» EXERCISE SET
a - Answer these questions from the passage on early Xilinx FPGA tools:
(i) What operating system did VL4 run under?
(ii) Through which port was the software dongled?
(iii) Roughly what did the software cost?
b - Repeat the passage on early Xilinx FPGA tools word for word from "Like all CAD" to "about USD 20k.".
c - Carry on the passage on early Xilinx FPGA tools, picking up after its final sentence.

------ PASSAGE ------

The tools were Viewlogic 4 (crippled for Xilinx part libraries only) and XACT 5. The code was loaded into a parallel EPROM or a serial EEPROM and the FPGA booted from that.

VL4 ran under DOS 6.2 and supported only specific video cards. The best was an 8514 (1024px wide) emulating one from ATI.

Like all CAD software from that era, the DOS versions were way more usable than the windows versions and that remained the case for a good 10 years, with the windows stuff being buggy as hell. Orcad SDT/386 is still my sch tool of choice, along with Protel PCB 2.8 which is a win3.1 app from 1995; all runs fine under a WinXP VMWARE VM :)

The software was dongled via the parallel port. VL4 had its own dongle, and XACT5 had its own dongle. The two dongles plugged into each other and were quite easy to break off.

The software cost about USD 20k.

One of the dongles broke and Xilinx said I have to buy all new software - about 10k. I found a solution for that situation on the web (a Russian guy published a patch) but got out of the business ASAP.

------ LISTED RECORDS ------

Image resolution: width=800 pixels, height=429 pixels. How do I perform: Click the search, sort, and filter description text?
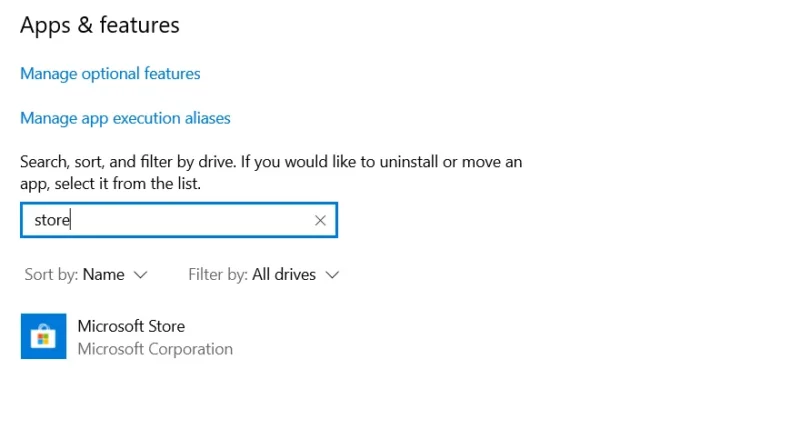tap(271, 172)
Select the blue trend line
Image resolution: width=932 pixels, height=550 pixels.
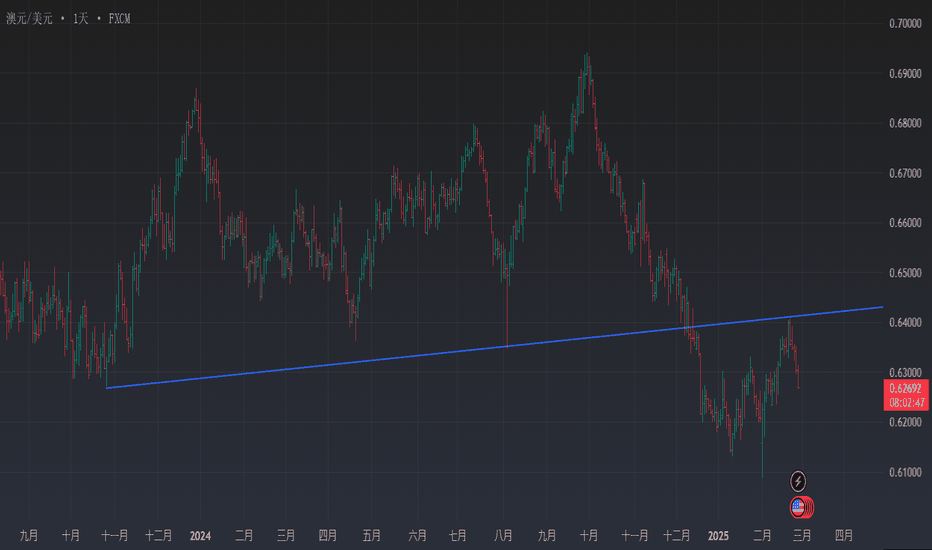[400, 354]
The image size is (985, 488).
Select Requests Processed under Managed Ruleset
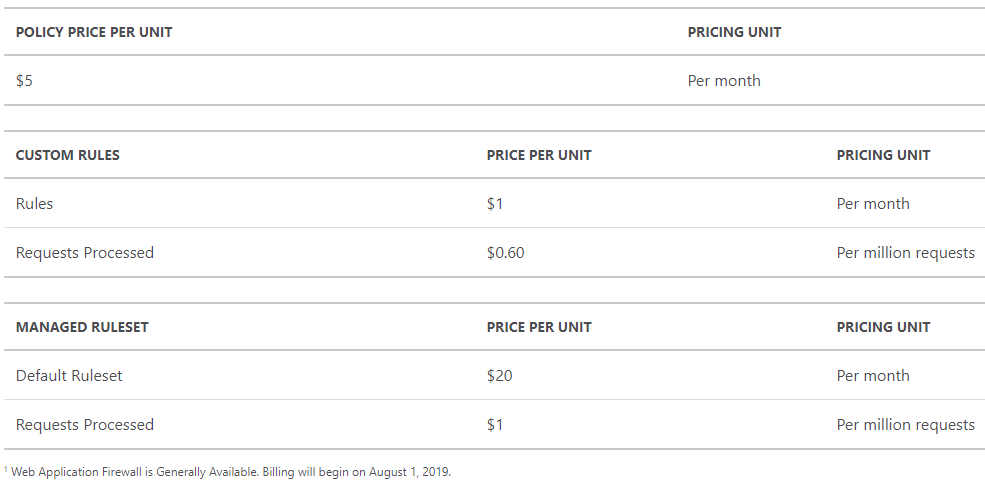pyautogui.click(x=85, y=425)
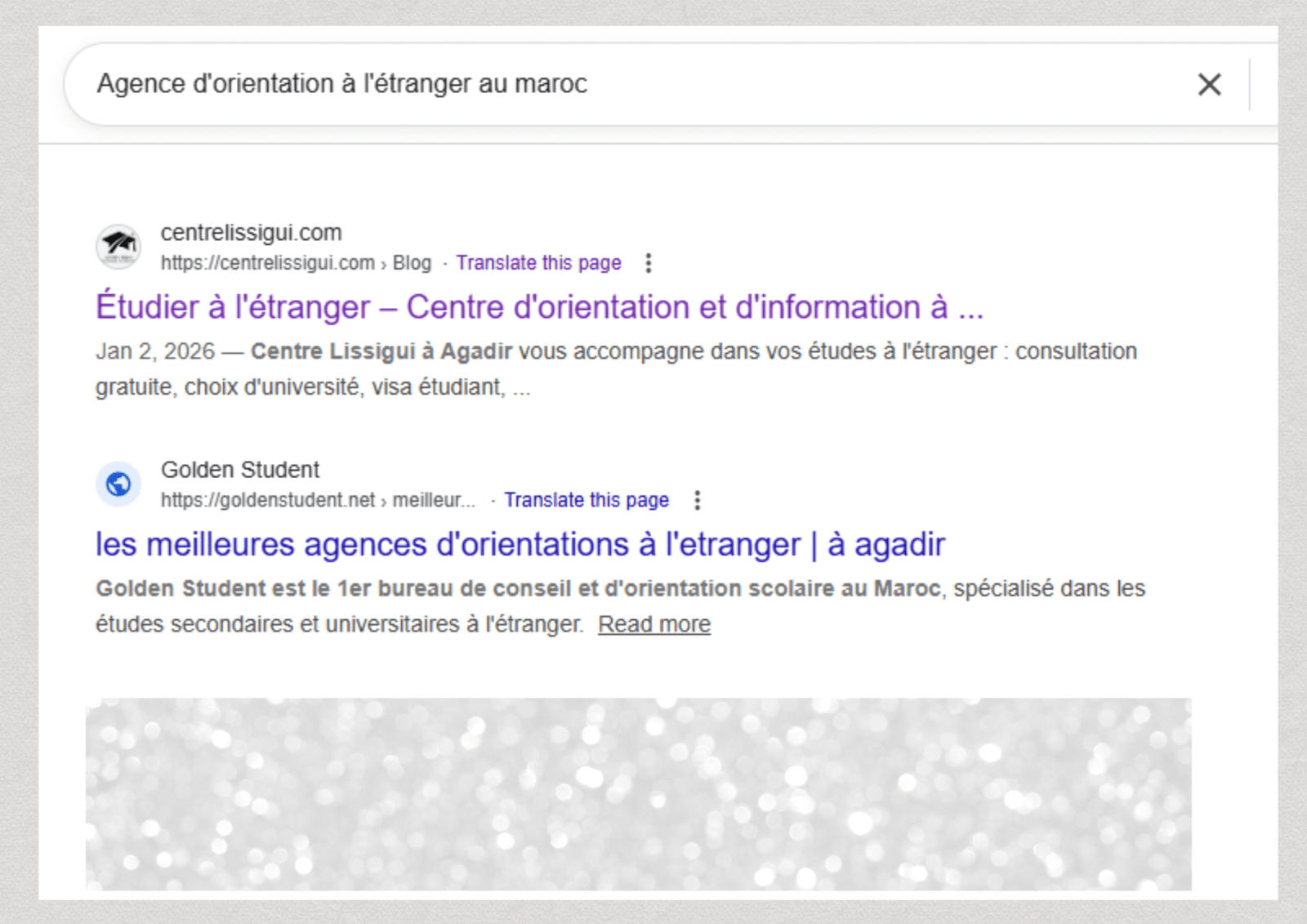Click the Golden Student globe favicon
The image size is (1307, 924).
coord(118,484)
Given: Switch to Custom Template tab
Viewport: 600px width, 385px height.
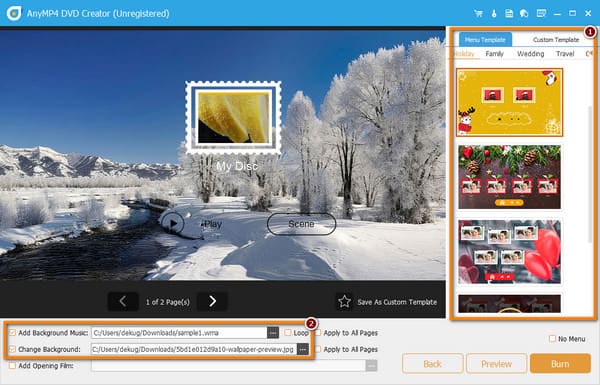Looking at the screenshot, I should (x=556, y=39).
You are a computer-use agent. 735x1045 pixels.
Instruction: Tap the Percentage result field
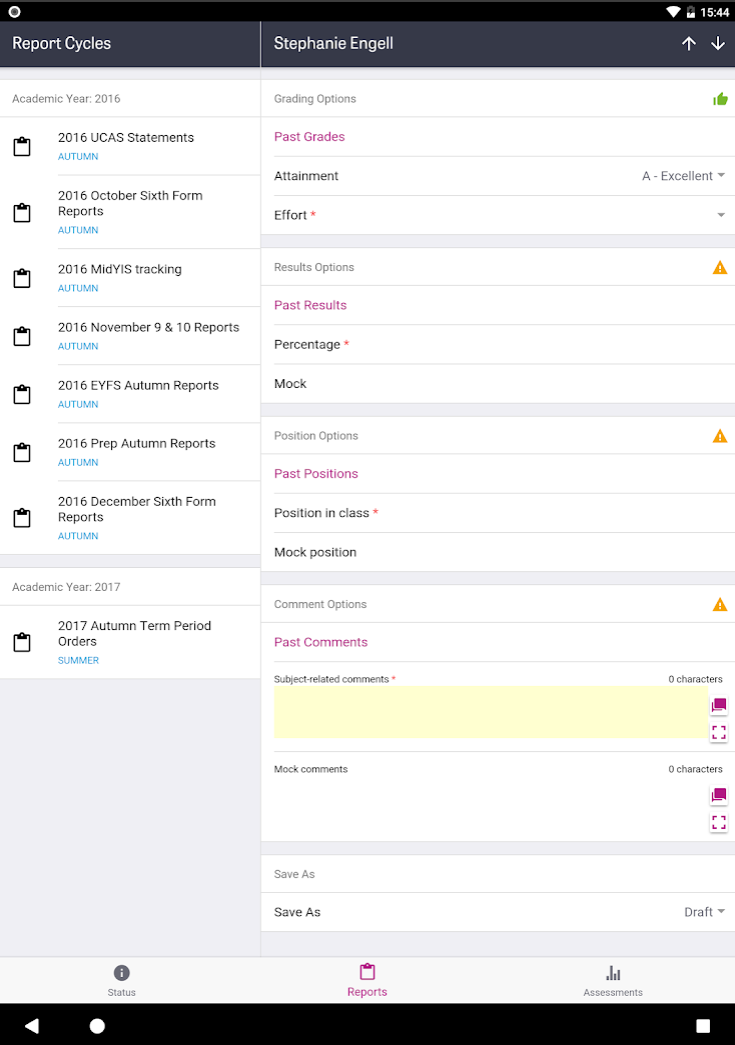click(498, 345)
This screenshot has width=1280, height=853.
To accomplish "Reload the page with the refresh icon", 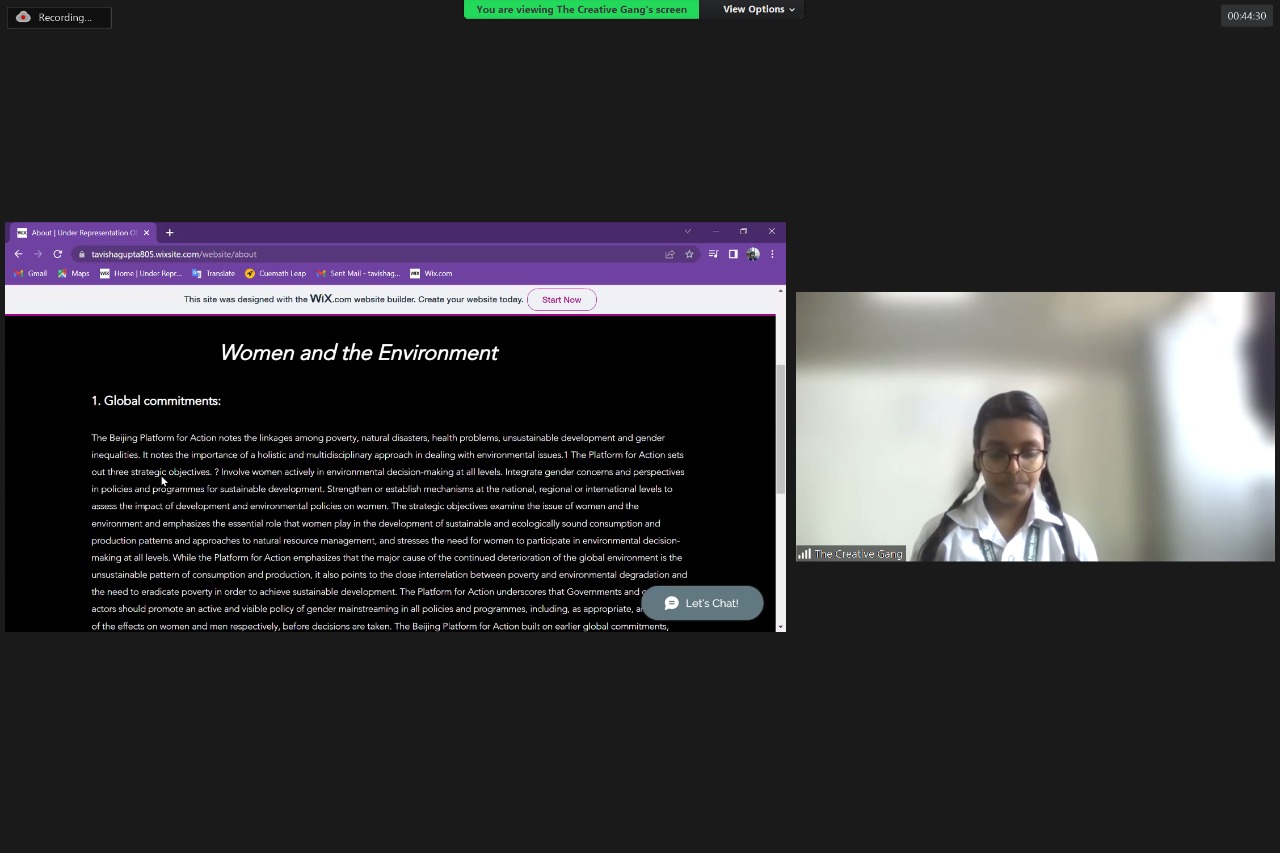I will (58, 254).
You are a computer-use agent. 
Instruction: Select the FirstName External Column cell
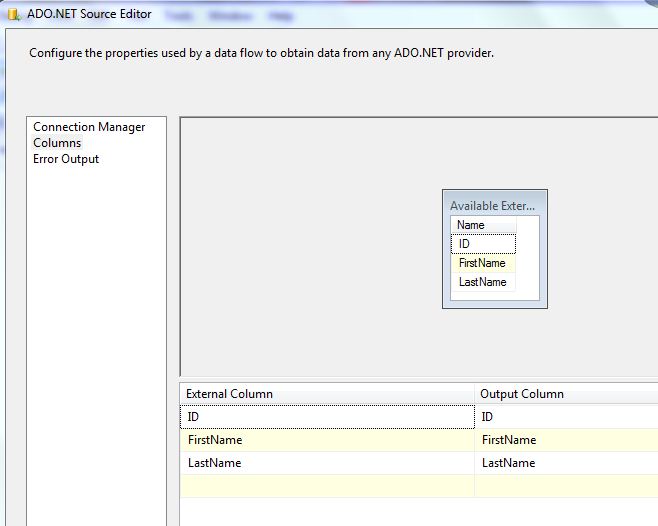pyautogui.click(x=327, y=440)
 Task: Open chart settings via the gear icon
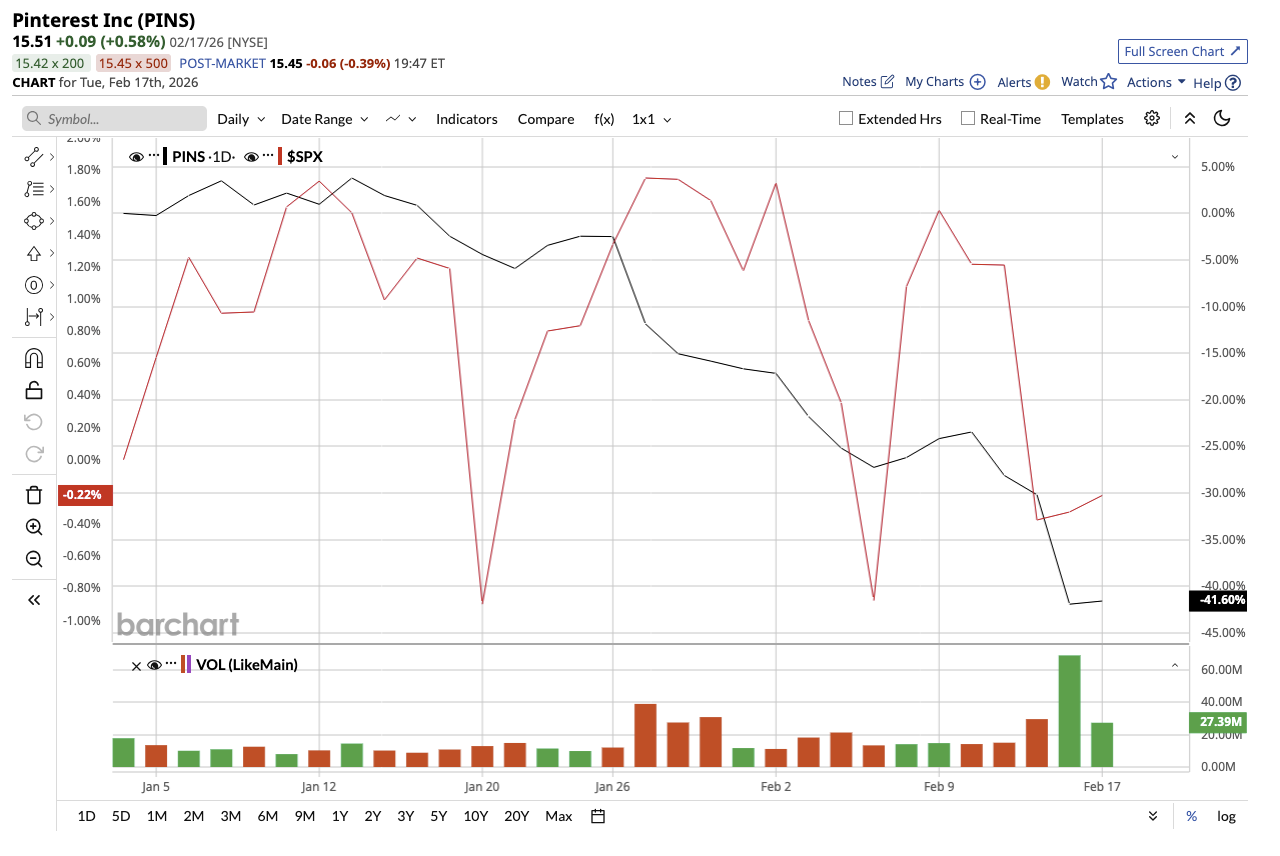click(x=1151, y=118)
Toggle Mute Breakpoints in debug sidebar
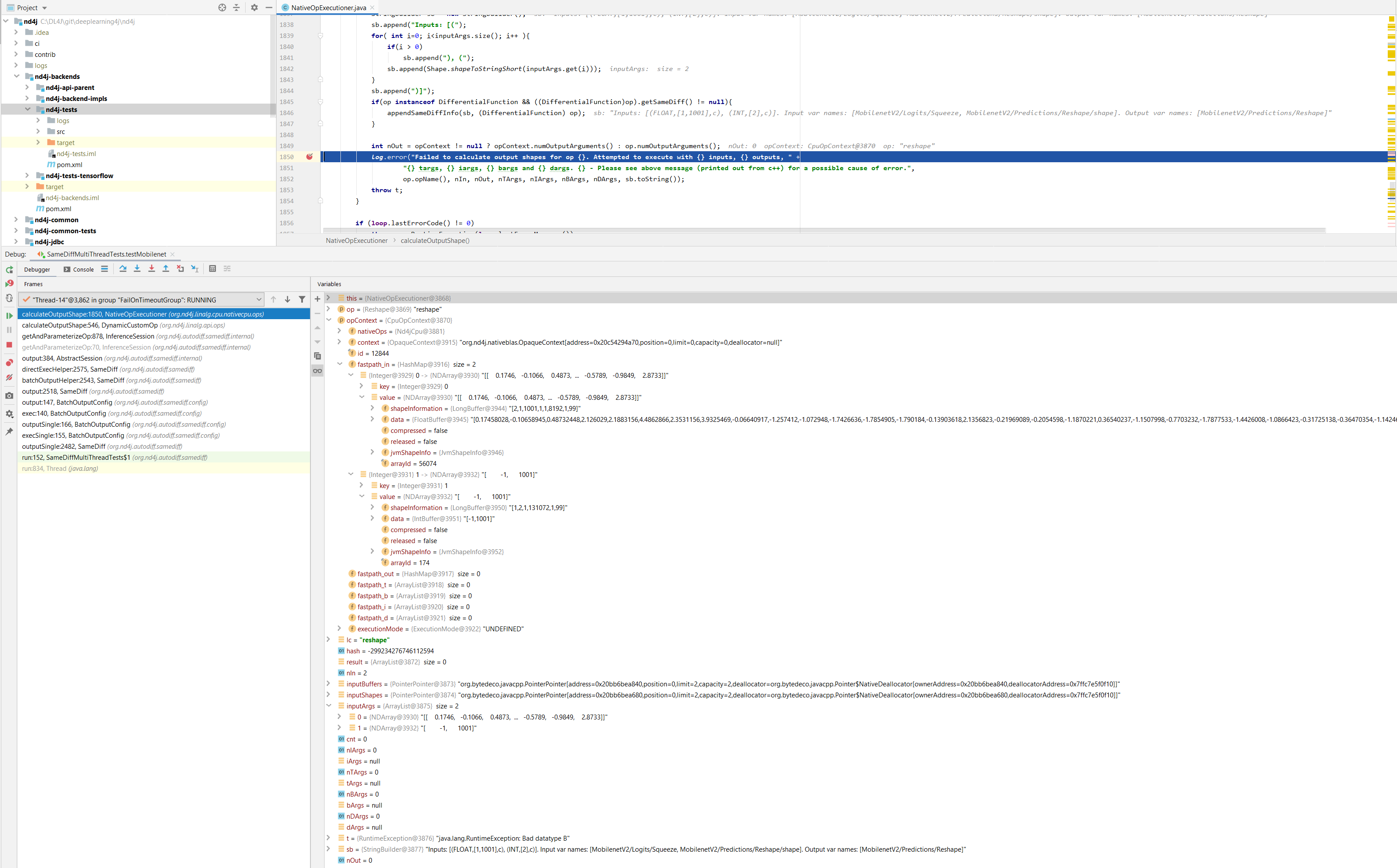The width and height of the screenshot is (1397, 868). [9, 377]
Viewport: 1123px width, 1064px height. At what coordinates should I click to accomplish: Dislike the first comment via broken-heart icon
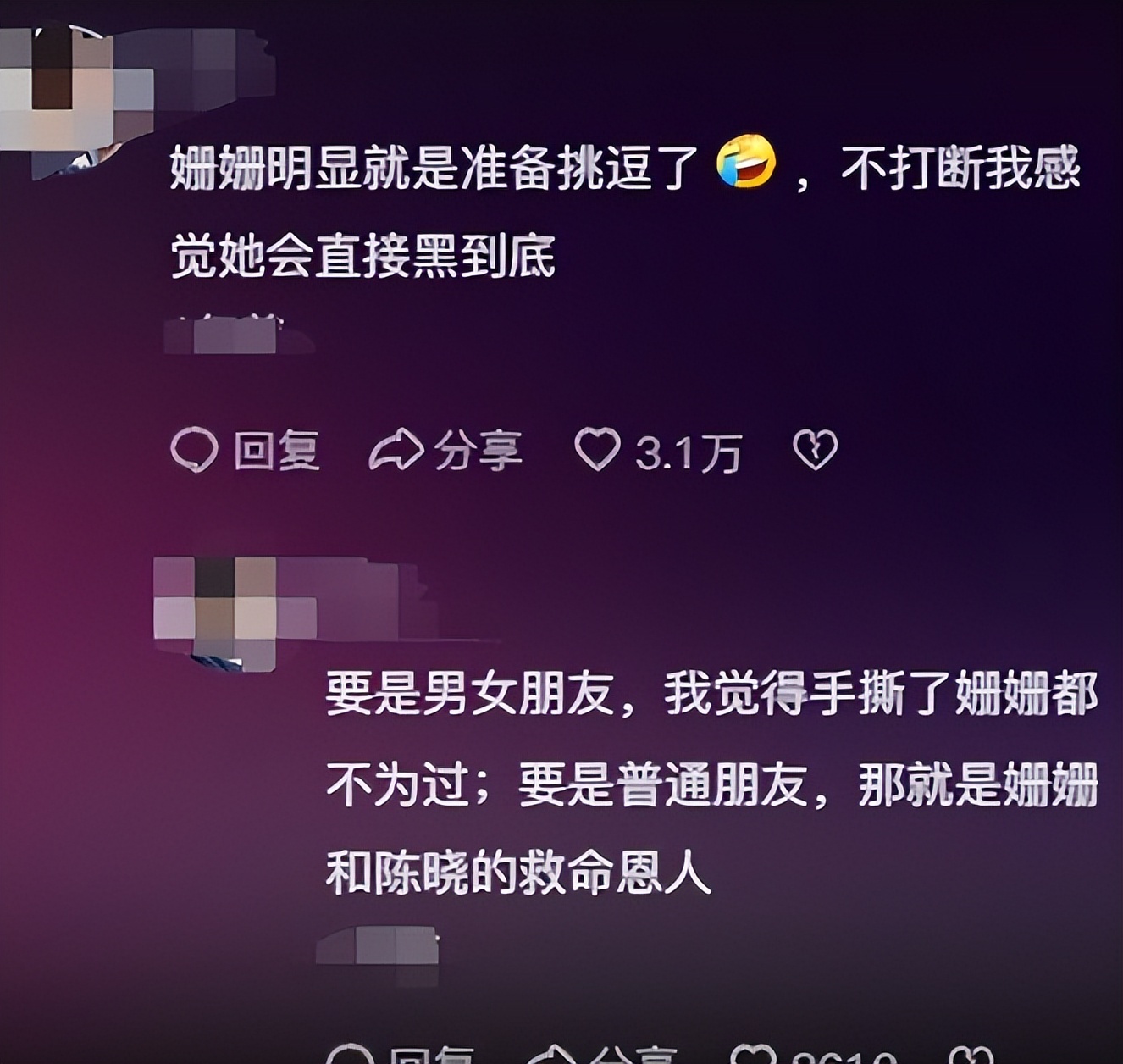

------

» RESULTS OF THE TASKS
a -
(i) DOS 6.2
(ii) The parallel port
(iii) About USD 20k

b -
Like all CAD software from that era, the DOS versions were way more usable than the windows versions and that remained the case for a good 10 years, with the windows stuff being buggy as hell. Orcad SDT/386 is still my sch tool of choice, along with Protel PCB 2.8 which is a win3.1 app from 1995; all runs fine under a WinXP VMWARE VM :)

The software was dongled via the parallel port. VL4 had its own dongle, and XACT5 had its own dongle. The two dongles plugged into each other and were quite easy to break off.

The software cost about USD 20k.

c -
What I eventually realised was that while FPGAs were super for prototyping ASICs (or digital parts of mixed ASICs) and I did a lot of that work eventually, most of the projects which resulted in them used in a product could have been done with a fact microcontroller

- for much less money (FPGAs were always premium priced)
- with much more futureproof tools (good luck running the dongled VL4 and XACT5 in a DOS 6.22 VM under win7-64 :) ) i.e. an assembler / C compiler
- with much more complex functionality

I saw one could eventually get CPUs (8051 type etc) in FPGAs but a device that was big enough was eye wateringly expensive.

One of the projects was a specialised waveform generator which had 64 XC3090 devices on a PCB. At some 5 digit price it was lucrative :) Could it have been done with a micro? Yes, by computing the values to go into an SRAM whose output would drive a DAC.

What's changed?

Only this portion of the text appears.